What the task asks:
Write out the lines from the one containing "At what (x,y)" through the end of the records, reproducing them exactly and omitting the pictures.

**** Data for this task ****

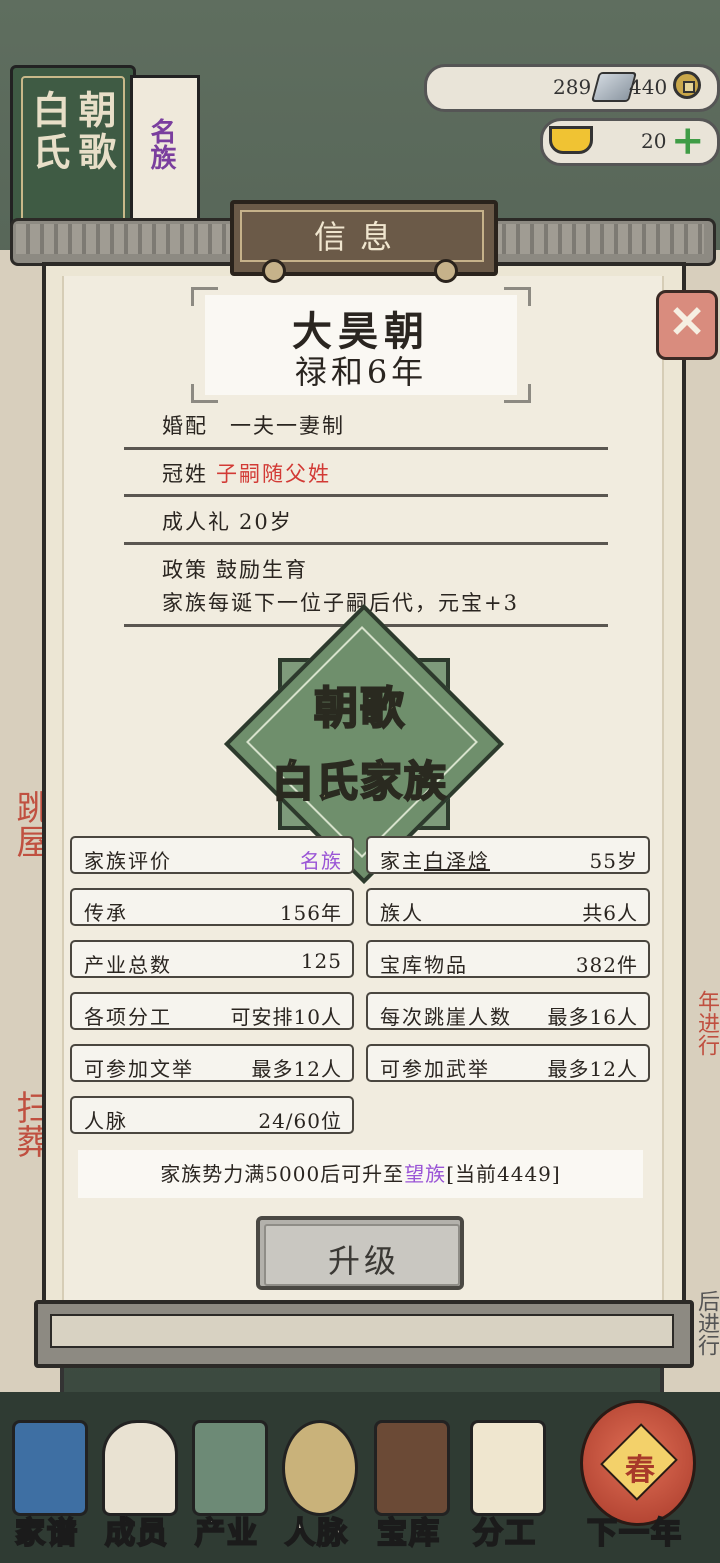 Image resolution: width=720 pixels, height=1563 pixels. I want to click on copper-count: 440, so click(648, 87).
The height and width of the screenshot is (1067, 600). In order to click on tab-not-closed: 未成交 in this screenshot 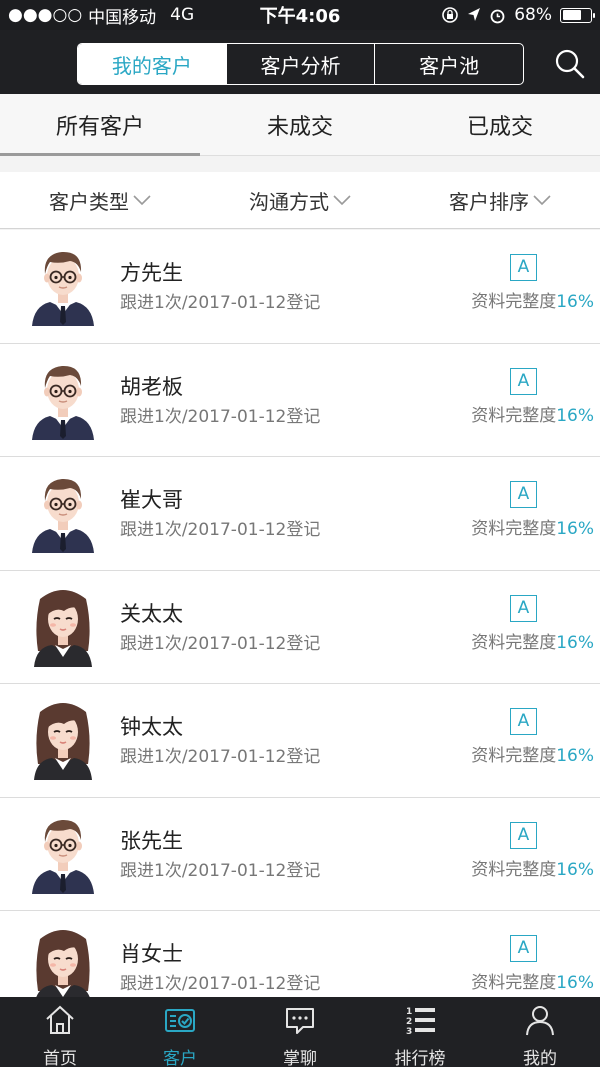, I will do `click(300, 124)`.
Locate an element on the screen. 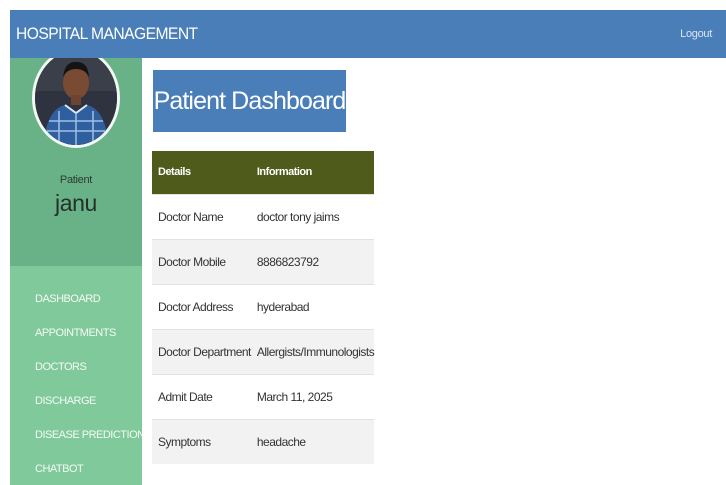 This screenshot has height=485, width=726. table-row: Doctor Address hyderabad is located at coordinates (264, 306).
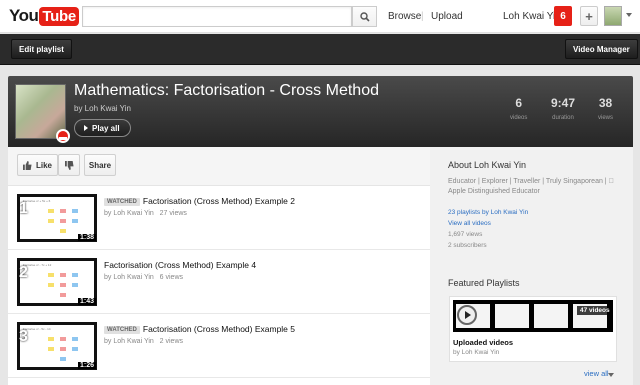 This screenshot has height=385, width=640. What do you see at coordinates (447, 16) in the screenshot?
I see `upload-link: Upload` at bounding box center [447, 16].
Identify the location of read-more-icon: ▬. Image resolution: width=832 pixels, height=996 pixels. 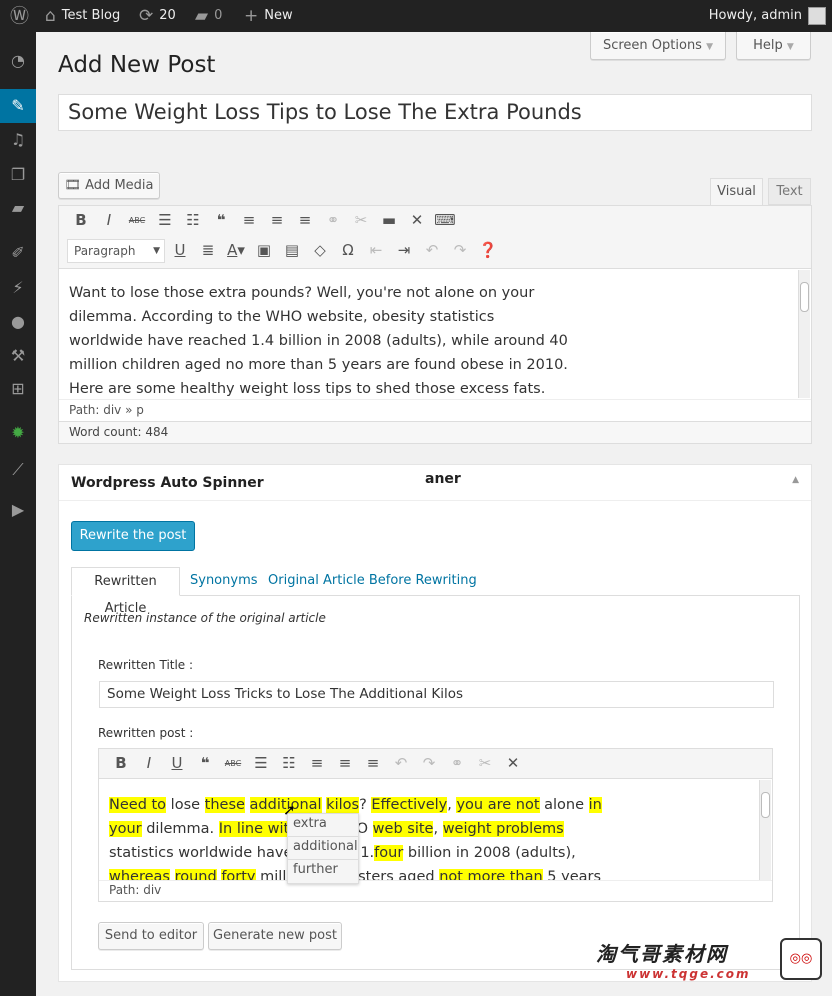
(389, 220).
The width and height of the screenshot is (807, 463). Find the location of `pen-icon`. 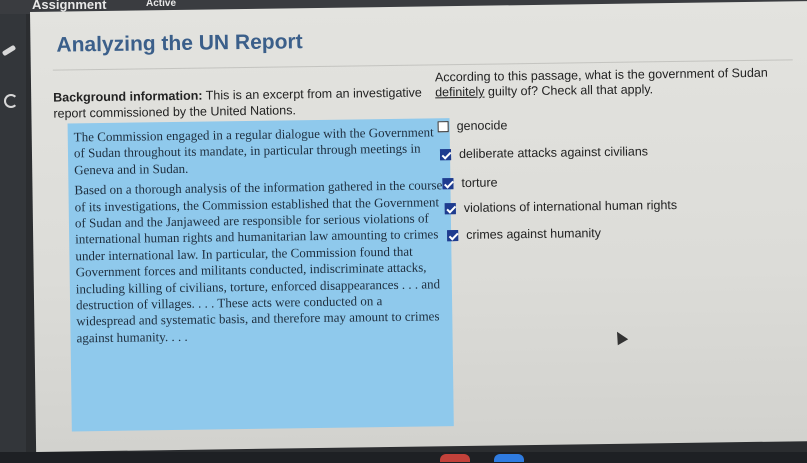

pen-icon is located at coordinates (9, 50).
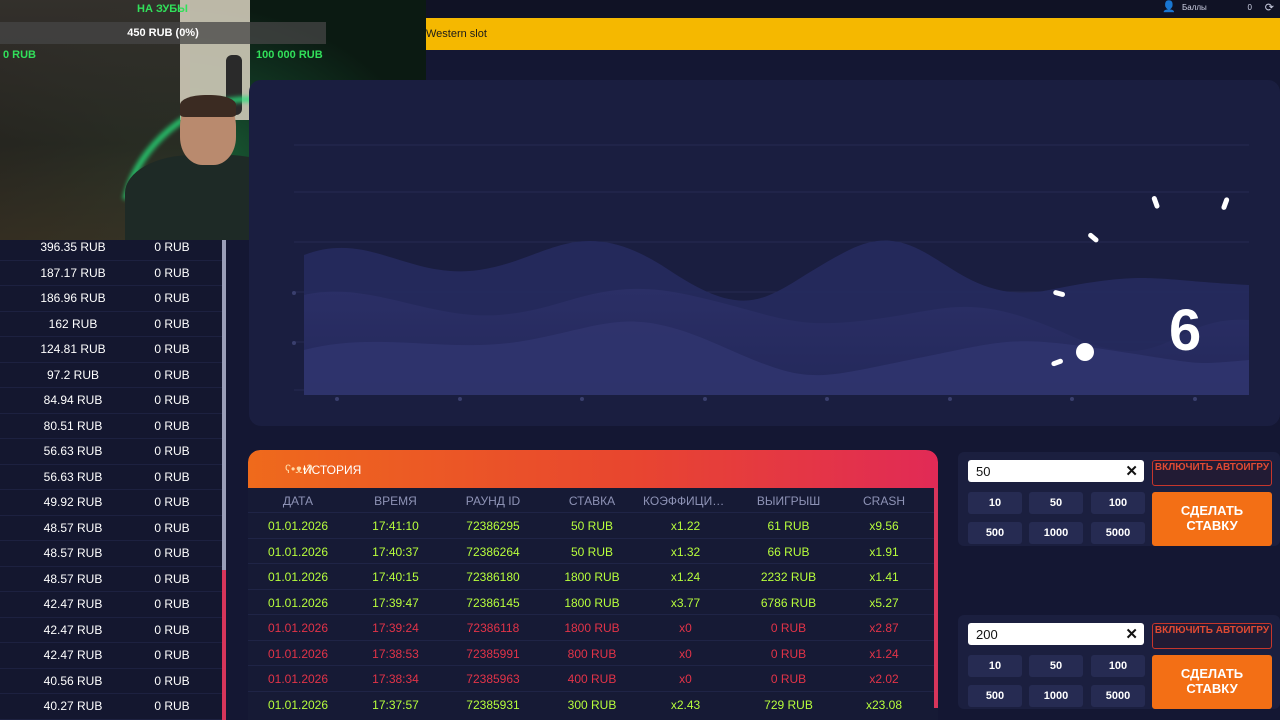 The height and width of the screenshot is (720, 1280). Describe the element at coordinates (456, 34) in the screenshot. I see `tab-western-slot: Western slot` at that location.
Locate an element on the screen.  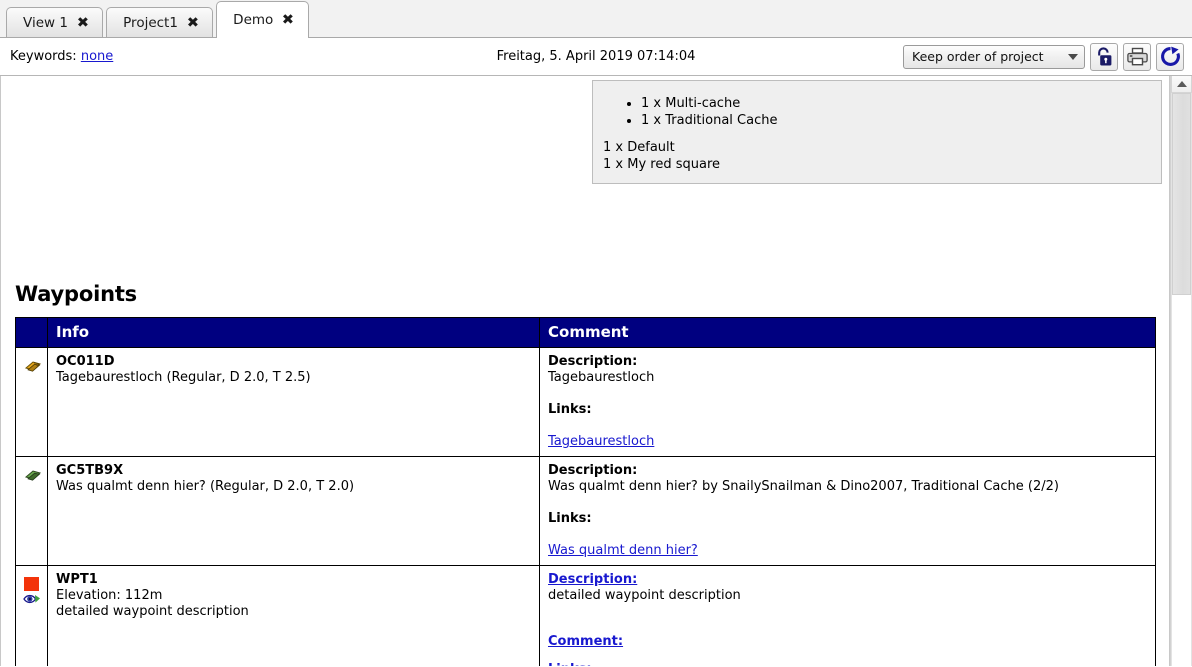
comment-label-link: Comment: is located at coordinates (586, 642).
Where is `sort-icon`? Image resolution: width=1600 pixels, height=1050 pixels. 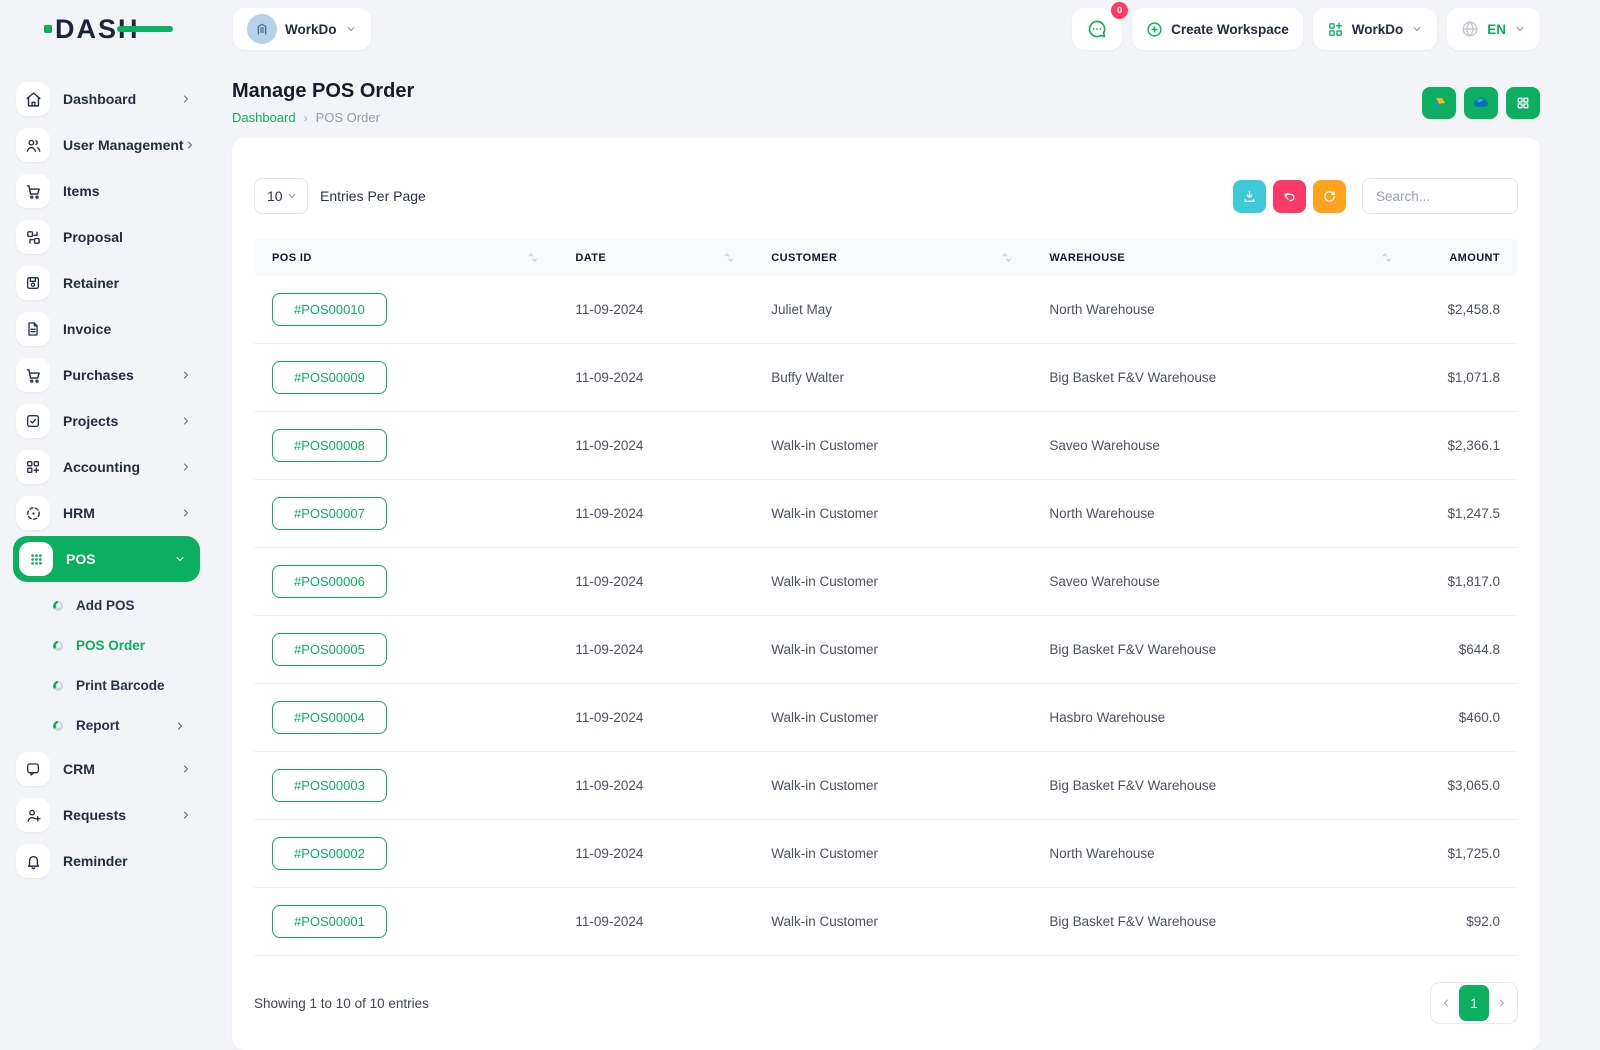 sort-icon is located at coordinates (1386, 258).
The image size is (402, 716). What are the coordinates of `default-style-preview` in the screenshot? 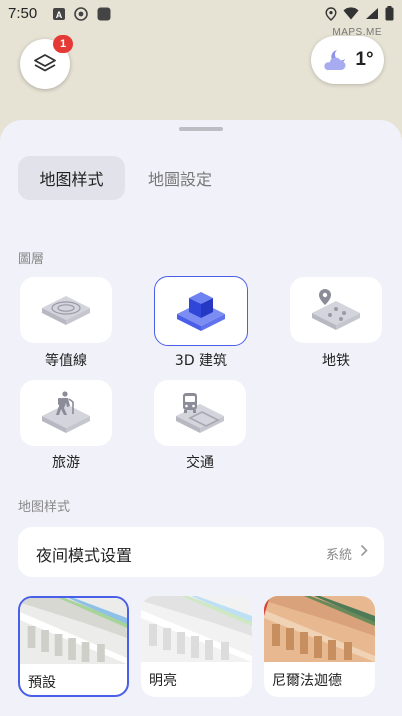 It's located at (74, 631).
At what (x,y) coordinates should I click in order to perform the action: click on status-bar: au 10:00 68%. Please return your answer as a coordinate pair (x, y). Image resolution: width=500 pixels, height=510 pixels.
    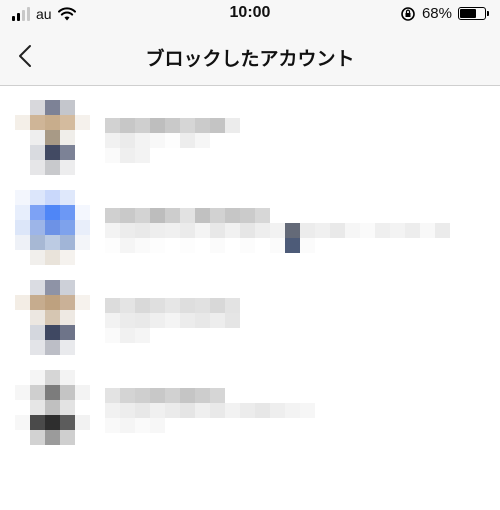
    Looking at the image, I should click on (250, 15).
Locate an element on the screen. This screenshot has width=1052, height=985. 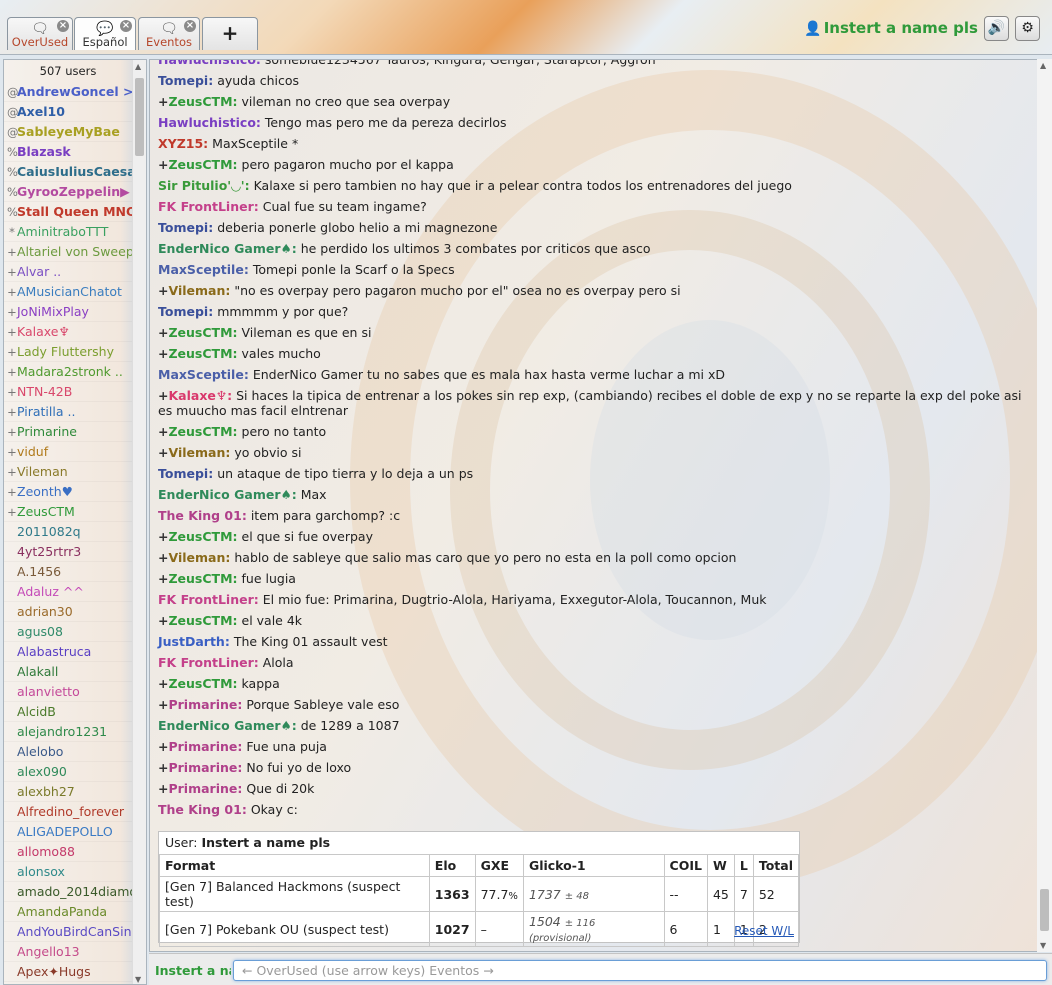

****

Response:
At what (x,y) coordinates should I click in order to perform the action: click on status-bar: au 10:00 68%. Please return your answer as a coordinate pair (x, y). Image resolution: width=500 pixels, height=510 pixels.
    Looking at the image, I should click on (250, 15).
Locate an element on the screen. This screenshot has width=1052, height=985. 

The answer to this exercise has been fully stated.